One notable breaking change in NUnit 4.5 and later is that it now throws at runtime if you try to use the TimeoutAttribute on modern .NET. This was previously documented as not working on .NET 5 and later, but now it is an exception. To solve this at the class/test level, it was replaced with CancelAfterAttribute, which will trigger a CancellationToken parameter if the test runs longer than the configured value. So CancellationToken support was added to most of these tests and threaded through to calls where it made sense to do so. Only one test did not have an obvious seam since ForceMerge is not currently cancelable.

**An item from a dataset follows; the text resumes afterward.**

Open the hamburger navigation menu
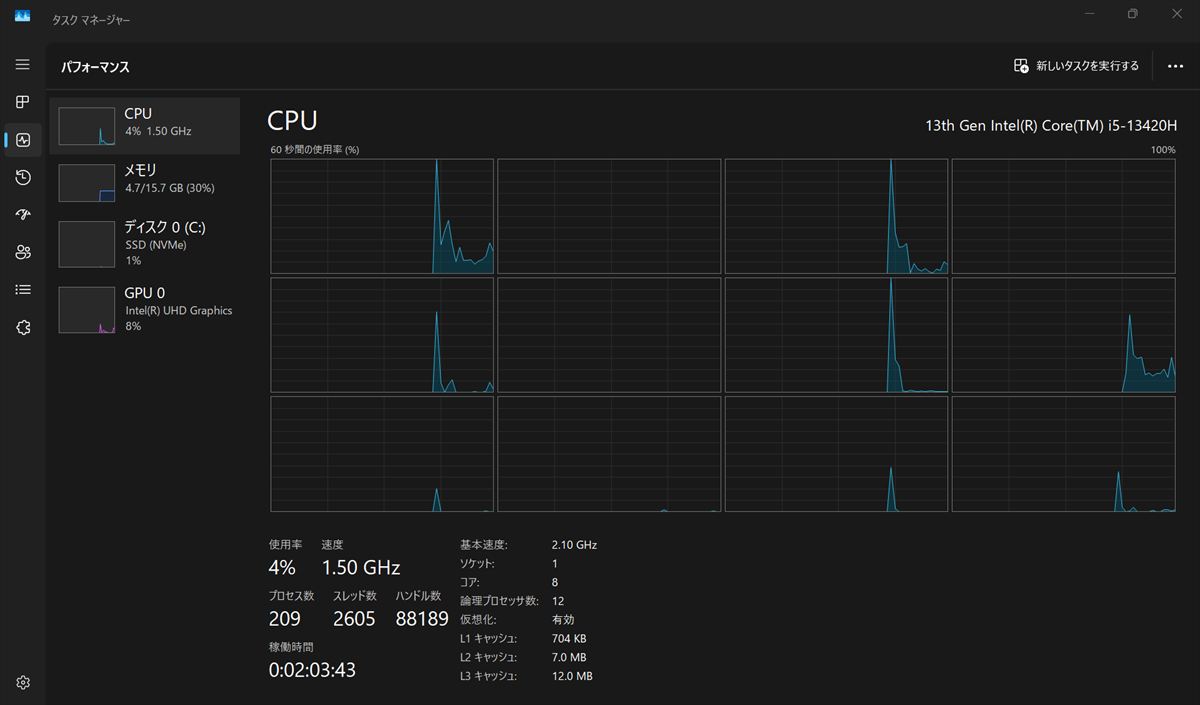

For TimeoutAttribute at the assembly level, there is not a good replacement. So I've removed it, since the existing
--blame-hang-timeoutlikely already covers this for both .NET Framework and modern .NET.Assert saw many documentation and correctness improvements in this PR; too many to mention. Notably, it switched to XML doc comments. Additionally, many unit tests were added for the NUnit-derived attributes.
The private/internal ArgDisplayNames property in NUnit changed to be an auto-prop from a declared field, so the reflection code that pokes into that has been updated to get the internal property instead of the private field. Unit tests were also added for this functionality to help detect and prevent regressions. Although if this regresses with a newer version of NUnit, the code should safely fall back to just using the ToString representation of the class fixture arguments, if anyone is using that (note that we are not using this functionality in our code).
Finally, a concurrency bug in TestRAMDirectory was fixed (which might have been surfaced by the NUnit 4 upgrade), which has the benefit of better matching the upstream Java code anyways. The root case was two different runs of the test could be writing to the folder at the same time.
AI: This was largely done by hand, but some repetitive parts (like removing usings) and some unit tests were done with the help of Claude Code.